------ Available data

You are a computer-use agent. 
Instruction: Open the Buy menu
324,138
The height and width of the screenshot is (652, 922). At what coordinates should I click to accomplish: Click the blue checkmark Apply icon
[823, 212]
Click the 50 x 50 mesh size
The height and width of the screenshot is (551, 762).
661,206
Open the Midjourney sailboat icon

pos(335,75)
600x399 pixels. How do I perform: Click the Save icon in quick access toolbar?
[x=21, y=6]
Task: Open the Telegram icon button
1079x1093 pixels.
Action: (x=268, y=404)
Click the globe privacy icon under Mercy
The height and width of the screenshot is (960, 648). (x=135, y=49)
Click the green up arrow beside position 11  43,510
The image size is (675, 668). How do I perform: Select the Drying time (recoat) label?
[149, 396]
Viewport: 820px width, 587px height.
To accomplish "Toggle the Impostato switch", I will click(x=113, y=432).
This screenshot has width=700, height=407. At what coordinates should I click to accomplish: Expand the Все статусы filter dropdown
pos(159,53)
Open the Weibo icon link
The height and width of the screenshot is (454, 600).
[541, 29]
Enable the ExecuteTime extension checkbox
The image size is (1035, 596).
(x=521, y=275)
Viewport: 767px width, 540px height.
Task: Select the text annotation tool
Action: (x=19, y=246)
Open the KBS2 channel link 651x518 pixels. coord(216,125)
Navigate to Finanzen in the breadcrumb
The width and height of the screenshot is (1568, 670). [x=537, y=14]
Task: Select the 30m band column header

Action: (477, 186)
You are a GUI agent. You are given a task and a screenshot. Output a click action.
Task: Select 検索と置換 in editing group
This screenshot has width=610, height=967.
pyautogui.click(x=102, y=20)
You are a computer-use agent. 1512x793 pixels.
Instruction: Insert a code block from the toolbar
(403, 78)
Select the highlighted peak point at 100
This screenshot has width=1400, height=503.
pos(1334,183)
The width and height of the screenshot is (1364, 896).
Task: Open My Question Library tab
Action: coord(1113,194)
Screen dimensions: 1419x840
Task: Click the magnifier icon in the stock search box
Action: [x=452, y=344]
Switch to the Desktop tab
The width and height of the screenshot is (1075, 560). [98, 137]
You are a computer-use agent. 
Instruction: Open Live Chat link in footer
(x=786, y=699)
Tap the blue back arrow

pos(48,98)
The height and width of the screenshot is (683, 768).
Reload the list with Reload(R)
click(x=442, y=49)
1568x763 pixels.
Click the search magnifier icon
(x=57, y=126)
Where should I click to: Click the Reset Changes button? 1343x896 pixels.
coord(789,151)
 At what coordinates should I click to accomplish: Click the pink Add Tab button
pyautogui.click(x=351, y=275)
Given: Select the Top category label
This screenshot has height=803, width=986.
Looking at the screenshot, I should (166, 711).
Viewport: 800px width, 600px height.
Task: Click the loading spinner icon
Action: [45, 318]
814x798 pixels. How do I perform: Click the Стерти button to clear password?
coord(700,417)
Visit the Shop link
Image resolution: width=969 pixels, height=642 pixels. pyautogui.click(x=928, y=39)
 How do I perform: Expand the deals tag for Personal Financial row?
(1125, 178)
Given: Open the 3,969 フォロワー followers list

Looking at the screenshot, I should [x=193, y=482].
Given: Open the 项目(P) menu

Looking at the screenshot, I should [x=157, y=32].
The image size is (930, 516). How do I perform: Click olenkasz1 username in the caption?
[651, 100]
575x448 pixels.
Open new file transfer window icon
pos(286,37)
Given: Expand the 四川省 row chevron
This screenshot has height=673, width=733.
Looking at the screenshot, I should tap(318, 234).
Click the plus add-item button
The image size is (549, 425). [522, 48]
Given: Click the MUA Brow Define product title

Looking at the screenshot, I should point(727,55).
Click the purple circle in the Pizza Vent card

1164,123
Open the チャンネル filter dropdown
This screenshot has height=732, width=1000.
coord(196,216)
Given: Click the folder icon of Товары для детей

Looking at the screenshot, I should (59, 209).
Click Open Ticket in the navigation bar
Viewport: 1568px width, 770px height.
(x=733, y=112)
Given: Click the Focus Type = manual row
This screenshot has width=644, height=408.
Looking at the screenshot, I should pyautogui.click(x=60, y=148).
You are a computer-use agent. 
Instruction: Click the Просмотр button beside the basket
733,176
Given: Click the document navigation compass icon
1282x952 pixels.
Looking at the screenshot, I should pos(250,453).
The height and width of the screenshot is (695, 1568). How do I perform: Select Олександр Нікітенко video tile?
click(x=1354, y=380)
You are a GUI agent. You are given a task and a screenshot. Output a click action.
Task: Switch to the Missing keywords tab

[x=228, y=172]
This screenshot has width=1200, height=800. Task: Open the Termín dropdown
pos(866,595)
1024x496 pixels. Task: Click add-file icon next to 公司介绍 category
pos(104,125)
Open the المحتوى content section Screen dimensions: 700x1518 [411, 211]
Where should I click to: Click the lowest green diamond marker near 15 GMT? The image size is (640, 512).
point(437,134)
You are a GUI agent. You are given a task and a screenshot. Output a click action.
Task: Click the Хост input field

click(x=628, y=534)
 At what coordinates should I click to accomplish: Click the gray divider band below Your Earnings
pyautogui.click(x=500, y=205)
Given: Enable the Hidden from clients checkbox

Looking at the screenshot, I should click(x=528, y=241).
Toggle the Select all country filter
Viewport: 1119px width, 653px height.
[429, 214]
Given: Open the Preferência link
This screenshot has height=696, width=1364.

------------

Work instruction: Please give the data again in full, exactly as written.

Task answer:
You are a computer-use agent. 
Instruction: Open the Buy menu
324,138
The height and width of the screenshot is (652, 922). At what coordinates should I click to accomplish: Click the blue checkmark Apply icon
[823, 212]
Click the 50 x 50 mesh size
The height and width of the screenshot is (551, 762).
661,206
Open the Midjourney sailboat icon

pos(335,75)
600x399 pixels. How do I perform: Click the Save icon in quick access toolbar?
[x=21, y=6]
Task: Open the Telegram icon button
1079x1093 pixels.
Action: (x=268, y=404)
Click the globe privacy icon under Mercy
The height and width of the screenshot is (960, 648). (x=135, y=49)
Click the green up arrow beside position 11  43,510
The image size is (675, 668). How do I perform: Select the Drying time (recoat) label?
[149, 396]
Viewport: 820px width, 587px height.
To accomplish "Toggle the Impostato switch", I will click(x=113, y=432).
This screenshot has width=700, height=407. At what coordinates should I click to accomplish: Expand the Все статусы filter dropdown
pos(159,53)
Open the Weibo icon link
The height and width of the screenshot is (454, 600).
[541, 29]
Enable the ExecuteTime extension checkbox
The image size is (1035, 596).
(x=521, y=275)
Viewport: 767px width, 540px height.
Task: Select the text annotation tool
Action: (x=19, y=246)
Open the KBS2 channel link 651x518 pixels. coord(216,125)
Navigate to Finanzen in the breadcrumb
The width and height of the screenshot is (1568, 670). [x=537, y=14]
Task: Select the 30m band column header

Action: (477, 186)
You are a GUI agent. You are given a task and a screenshot. Output a click action.
Task: Select 検索と置換 in editing group
This screenshot has width=610, height=967.
pyautogui.click(x=102, y=20)
You are a computer-use agent. 1512x793 pixels.
Instruction: Insert a code block from the toolbar
(403, 78)
Select the highlighted peak point at 100
This screenshot has width=1400, height=503.
pos(1334,183)
The width and height of the screenshot is (1364, 896).
Task: Open My Question Library tab
Action: coord(1113,194)
Screen dimensions: 1419x840
Task: Click the magnifier icon in the stock search box
Action: [x=452, y=344]
Switch to the Desktop tab
The width and height of the screenshot is (1075, 560). [98, 137]
You are a computer-use agent. 
Instruction: Open Live Chat link in footer
(x=786, y=699)
Tap the blue back arrow

pos(48,98)
The height and width of the screenshot is (683, 768).
Reload the list with Reload(R)
click(x=442, y=49)
1568x763 pixels.
Click the search magnifier icon
(x=57, y=126)
Where should I click to: Click the Reset Changes button? 1343x896 pixels.
coord(789,151)
 At what coordinates should I click to accomplish: Click the pink Add Tab button
pyautogui.click(x=351, y=275)
Given: Select the Top category label
This screenshot has height=803, width=986.
Looking at the screenshot, I should (166, 711).
Viewport: 800px width, 600px height.
Task: Click the loading spinner icon
Action: [45, 318]
814x798 pixels. How do I perform: Click the Стерти button to clear password?
coord(700,417)
Visit the Shop link
Image resolution: width=969 pixels, height=642 pixels. pyautogui.click(x=928, y=39)
 How do I perform: Expand the deals tag for Personal Financial row?
(1125, 178)
Given: Open the 3,969 フォロワー followers list

Looking at the screenshot, I should [x=193, y=482].
Given: Open the 项目(P) menu

Looking at the screenshot, I should [x=157, y=32].
The image size is (930, 516). How do I perform: Click olenkasz1 username in the caption?
[651, 100]
575x448 pixels.
Open new file transfer window icon
pos(286,37)
Given: Expand the 四川省 row chevron
This screenshot has height=673, width=733.
Looking at the screenshot, I should tap(318, 234).
Click the plus add-item button
The image size is (549, 425). [522, 48]
Given: Click the MUA Brow Define product title

Looking at the screenshot, I should point(727,55).
Click the purple circle in the Pizza Vent card

1164,123
Open the チャンネル filter dropdown
This screenshot has height=732, width=1000.
coord(196,216)
Given: Click the folder icon of Товары для детей

Looking at the screenshot, I should (59, 209).
Click Open Ticket in the navigation bar
Viewport: 1568px width, 770px height.
(x=733, y=112)
Given: Click the Focus Type = manual row
This screenshot has width=644, height=408.
Looking at the screenshot, I should pyautogui.click(x=60, y=148).
You are a computer-use agent. 
Instruction: Click the Просмотр button beside the basket
733,176
Given: Click the document navigation compass icon
1282x952 pixels.
Looking at the screenshot, I should pos(250,453).
The height and width of the screenshot is (695, 1568). How do I perform: Select Олександр Нікітенко video tile?
click(x=1354, y=380)
You are a GUI agent. You are given a task and a screenshot. Output a click action.
Task: Switch to the Missing keywords tab

[x=228, y=172]
This screenshot has width=1200, height=800. Task: Open the Termín dropdown
pos(866,595)
1024x496 pixels. Task: Click add-file icon next to 公司介绍 category
pos(104,125)
Open the المحتوى content section Screen dimensions: 700x1518 [411, 211]
Where should I click to: Click the lowest green diamond marker near 15 GMT? The image size is (640, 512).
point(437,134)
You are a GUI agent. You are given a task and a screenshot. Output a click action.
Task: Click the Хост input field

click(x=628, y=534)
 At what coordinates should I click to accomplish: Click the gray divider band below Your Earnings
pyautogui.click(x=500, y=205)
Given: Enable the Hidden from clients checkbox

Looking at the screenshot, I should click(x=528, y=241).
Toggle the Select all country filter
Viewport: 1119px width, 653px height.
[429, 214]
Given: Open the Preferência link
This screenshot has height=696, width=1364.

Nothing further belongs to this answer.